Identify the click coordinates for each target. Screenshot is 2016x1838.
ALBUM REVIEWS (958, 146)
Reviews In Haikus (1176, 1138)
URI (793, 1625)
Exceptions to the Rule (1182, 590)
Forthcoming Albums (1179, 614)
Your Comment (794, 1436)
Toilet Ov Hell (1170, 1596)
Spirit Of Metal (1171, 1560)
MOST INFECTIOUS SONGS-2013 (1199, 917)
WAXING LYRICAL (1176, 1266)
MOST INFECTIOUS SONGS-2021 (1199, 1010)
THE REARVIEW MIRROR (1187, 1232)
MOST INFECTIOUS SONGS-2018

--------

## WHAT YOU NEED TO DO
If a line of the data contains the string "MOST", count it; then give the total alone.

## SOLUTION
3